Snively v. Beavans

1 Md. 208 | Md. | 1851

Tuck, J.,

delivered the opinion of the court.

Robert W. Watkins died in the year 1845, leaving a *220widow and two sons. The appellant and Greenhury M. Watkins, obtained letters testamentary on his estate. Ellen, his widow, died in 1846; Thomas, one of the sons, in 1847 ; and Edgar, the other, in 1849; both of them unmarried, without issue, and under the age of twenty-one. The appellant took out administration on the estates of Ellen and Thomas; and James and Thomas Beavans, two of the appellees, were appointed administrators on the estate of Edgar. The administrators of Edgar, and the brothers and sisters of Ellen filed their petition against the appellant, as administrator of Ellen, for an account, and praying that he might be required to charge himself with certain property, as part of her estate; the petition, answer and exhibits, present the questions on which we are called to pass our opinion in reviewing this pro forma order of the orphans court.

The order requires the appellant to charge himself with one-third of the real and personal estate of Robert W. Watkins, exclusive of his claims against the canal company, and Subject to a deduction for rent of the land during the time it was in her possession. The administrator of Ellen Watkins had no concern with the real estate. In this respect, therefore, the order is erroneous; and also in charging him with one-third of the personal estate of R. W. Watkins. His duty was to administer the assetts of Ellen Watkins ; that is to say, all her personal estate at the time 'of her death. According to this order, he might be charged with one-third of the estate of her late husband, although she may have received and disposed of the same in her lifetime. The order should have confined the account to the personal estate of Ellen.

It is the duty of an administrator to make return to the orphans court of all the personal property of the deceased. Mrs. Watkins was entitled, under the will of her husband, to one-third of his claims against the canal company; to a watch; to a legacy of two hundred dollars ; and to another of one thousand dollars, upon the contingency therein mentioned. The petition seeks to charge the administrator with *221these items. It; is no answer to say (as to the canal bonds,) that they have never been sold by order of the orphans court. The will does not provide that they shall be sold, but that they shall not he sold belovj par, except by the order of the court. The appellant might have applied to the court to have these bonds sold or divided, so as to have obtained the proportion coming to his intestate. It may be that her distributees prefer to have them divided and not sold. The will directs that when sold the proceeds shall be divided between the wife and sons. But they may he sold at any time by direction of the court; and as the death of these parties has, perhaps, caused a greater necessity for a sale, the court would no doubt exercise the discretion reposed in them by the will: or divide the bonds specifically among the parties interested ; and they could then be sold if deemed expedient, as part of the estates of Ellen, Thomas and Edgar.
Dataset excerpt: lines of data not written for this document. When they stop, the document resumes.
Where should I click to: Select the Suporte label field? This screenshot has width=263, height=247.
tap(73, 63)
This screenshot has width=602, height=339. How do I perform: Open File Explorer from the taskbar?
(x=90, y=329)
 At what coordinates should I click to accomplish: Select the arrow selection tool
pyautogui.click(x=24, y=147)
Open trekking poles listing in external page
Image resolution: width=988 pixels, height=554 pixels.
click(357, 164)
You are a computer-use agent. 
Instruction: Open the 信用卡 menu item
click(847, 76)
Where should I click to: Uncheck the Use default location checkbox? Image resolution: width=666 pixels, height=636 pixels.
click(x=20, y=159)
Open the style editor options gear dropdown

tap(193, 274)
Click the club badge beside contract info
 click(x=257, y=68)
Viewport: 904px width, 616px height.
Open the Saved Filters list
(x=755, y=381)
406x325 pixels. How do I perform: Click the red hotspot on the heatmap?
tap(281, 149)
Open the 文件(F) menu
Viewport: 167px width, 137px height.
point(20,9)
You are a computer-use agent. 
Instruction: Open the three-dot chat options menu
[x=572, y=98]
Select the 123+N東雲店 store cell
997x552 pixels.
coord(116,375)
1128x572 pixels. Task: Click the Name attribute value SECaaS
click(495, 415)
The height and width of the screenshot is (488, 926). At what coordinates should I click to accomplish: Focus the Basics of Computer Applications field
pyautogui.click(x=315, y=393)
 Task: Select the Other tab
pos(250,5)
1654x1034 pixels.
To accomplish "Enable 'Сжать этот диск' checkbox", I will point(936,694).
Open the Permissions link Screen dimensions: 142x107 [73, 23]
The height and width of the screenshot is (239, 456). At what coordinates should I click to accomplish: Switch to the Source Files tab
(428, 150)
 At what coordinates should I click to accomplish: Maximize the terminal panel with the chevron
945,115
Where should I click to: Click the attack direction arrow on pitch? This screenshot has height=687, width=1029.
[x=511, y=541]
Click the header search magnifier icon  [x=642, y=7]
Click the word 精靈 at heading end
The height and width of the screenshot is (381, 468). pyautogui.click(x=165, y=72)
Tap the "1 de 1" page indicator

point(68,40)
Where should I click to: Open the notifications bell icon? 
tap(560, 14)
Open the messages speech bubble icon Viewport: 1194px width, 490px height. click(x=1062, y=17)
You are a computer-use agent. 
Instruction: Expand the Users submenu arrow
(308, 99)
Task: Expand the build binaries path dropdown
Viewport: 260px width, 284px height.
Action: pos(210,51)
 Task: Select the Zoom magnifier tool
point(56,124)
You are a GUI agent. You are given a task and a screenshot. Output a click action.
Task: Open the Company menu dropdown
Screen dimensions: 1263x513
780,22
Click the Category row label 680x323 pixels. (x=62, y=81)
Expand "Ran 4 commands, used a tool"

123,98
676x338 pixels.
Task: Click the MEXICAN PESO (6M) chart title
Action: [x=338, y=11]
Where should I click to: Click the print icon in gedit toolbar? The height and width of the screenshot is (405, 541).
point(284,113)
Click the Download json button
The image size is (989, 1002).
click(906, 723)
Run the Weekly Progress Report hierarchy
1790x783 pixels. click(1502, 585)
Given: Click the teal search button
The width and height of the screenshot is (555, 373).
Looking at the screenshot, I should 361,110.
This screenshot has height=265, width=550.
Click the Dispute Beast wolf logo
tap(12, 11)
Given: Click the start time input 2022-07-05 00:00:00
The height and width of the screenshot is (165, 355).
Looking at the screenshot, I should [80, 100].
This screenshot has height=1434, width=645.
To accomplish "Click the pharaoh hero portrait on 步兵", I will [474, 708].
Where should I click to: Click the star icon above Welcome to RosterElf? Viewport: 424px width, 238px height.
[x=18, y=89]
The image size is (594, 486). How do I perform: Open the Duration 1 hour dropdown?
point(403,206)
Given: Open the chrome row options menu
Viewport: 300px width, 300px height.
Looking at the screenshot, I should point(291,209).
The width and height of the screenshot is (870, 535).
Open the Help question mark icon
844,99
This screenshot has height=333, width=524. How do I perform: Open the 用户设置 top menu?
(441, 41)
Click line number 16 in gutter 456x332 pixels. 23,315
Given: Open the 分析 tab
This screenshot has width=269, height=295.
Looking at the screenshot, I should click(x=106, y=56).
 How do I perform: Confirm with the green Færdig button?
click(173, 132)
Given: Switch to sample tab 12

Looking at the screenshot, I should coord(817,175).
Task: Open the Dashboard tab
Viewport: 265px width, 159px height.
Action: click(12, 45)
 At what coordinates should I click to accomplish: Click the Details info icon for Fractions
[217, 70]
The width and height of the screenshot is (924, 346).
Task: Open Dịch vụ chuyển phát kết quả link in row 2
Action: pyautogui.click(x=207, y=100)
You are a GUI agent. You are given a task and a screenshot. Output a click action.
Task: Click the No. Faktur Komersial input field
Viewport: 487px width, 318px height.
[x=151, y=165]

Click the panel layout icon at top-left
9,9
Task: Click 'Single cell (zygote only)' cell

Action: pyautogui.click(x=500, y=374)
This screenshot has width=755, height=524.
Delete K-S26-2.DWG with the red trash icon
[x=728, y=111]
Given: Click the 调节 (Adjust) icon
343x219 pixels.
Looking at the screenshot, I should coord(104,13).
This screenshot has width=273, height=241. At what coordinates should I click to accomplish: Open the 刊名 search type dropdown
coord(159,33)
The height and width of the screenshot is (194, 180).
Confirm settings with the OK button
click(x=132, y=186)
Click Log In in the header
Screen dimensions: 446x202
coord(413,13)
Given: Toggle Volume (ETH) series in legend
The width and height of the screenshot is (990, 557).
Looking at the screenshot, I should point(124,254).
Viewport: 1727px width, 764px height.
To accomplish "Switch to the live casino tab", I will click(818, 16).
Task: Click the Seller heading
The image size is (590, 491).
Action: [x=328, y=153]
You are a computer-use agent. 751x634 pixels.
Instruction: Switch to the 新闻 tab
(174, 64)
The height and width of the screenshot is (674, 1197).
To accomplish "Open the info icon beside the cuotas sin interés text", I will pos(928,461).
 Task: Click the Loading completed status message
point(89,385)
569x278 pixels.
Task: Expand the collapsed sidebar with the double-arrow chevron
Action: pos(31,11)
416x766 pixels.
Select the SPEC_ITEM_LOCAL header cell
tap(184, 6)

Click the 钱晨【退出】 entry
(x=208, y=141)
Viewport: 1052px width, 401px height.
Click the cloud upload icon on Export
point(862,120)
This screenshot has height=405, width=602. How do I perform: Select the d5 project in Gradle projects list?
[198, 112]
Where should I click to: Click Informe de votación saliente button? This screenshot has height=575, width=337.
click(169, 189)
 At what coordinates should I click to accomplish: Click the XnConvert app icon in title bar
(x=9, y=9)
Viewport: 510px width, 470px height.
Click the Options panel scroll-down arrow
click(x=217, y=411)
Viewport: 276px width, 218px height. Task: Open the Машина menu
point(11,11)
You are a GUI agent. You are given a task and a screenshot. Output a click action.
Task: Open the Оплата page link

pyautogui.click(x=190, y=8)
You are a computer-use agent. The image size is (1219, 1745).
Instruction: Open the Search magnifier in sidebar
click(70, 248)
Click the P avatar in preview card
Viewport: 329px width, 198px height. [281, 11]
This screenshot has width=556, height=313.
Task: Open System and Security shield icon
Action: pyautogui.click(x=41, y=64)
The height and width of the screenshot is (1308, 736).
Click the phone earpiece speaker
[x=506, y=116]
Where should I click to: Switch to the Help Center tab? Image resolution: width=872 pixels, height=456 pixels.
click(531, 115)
There is nothing in the record to exempt the appellant from the legacy of $200, and the value of the watch. The latter had been delivered to Mrs. Watkins, though she had not received the former. It appears by the account and distribution of R. W. Watkin’s estate, that it is sufficient for the payment of debts and legacies. The answer states that “the watch was delivered to the guardian of the two sons, not being a proper subject of sale; and that the $200, were left in R. W. Watkin’s estate; it making no difference to the sons whether they received the same under the father or mother.” The watch of a deceased person is made assetts by the act of 1830, chapter 17. The delivery of it to the guardian, discharges the administrator pro tanto, but still he must bring it into the estate. It may make no difference to the parties interested, how they receive the benefit of these legacies, but the law prescribes the channel through which the title must pass; and the distributees may insist on having the estate settled according to its requirements. If necessary, the accounts in R. W. Watkin’s estate can be corrected so as to ascertain the proportions of each person claiming under his will.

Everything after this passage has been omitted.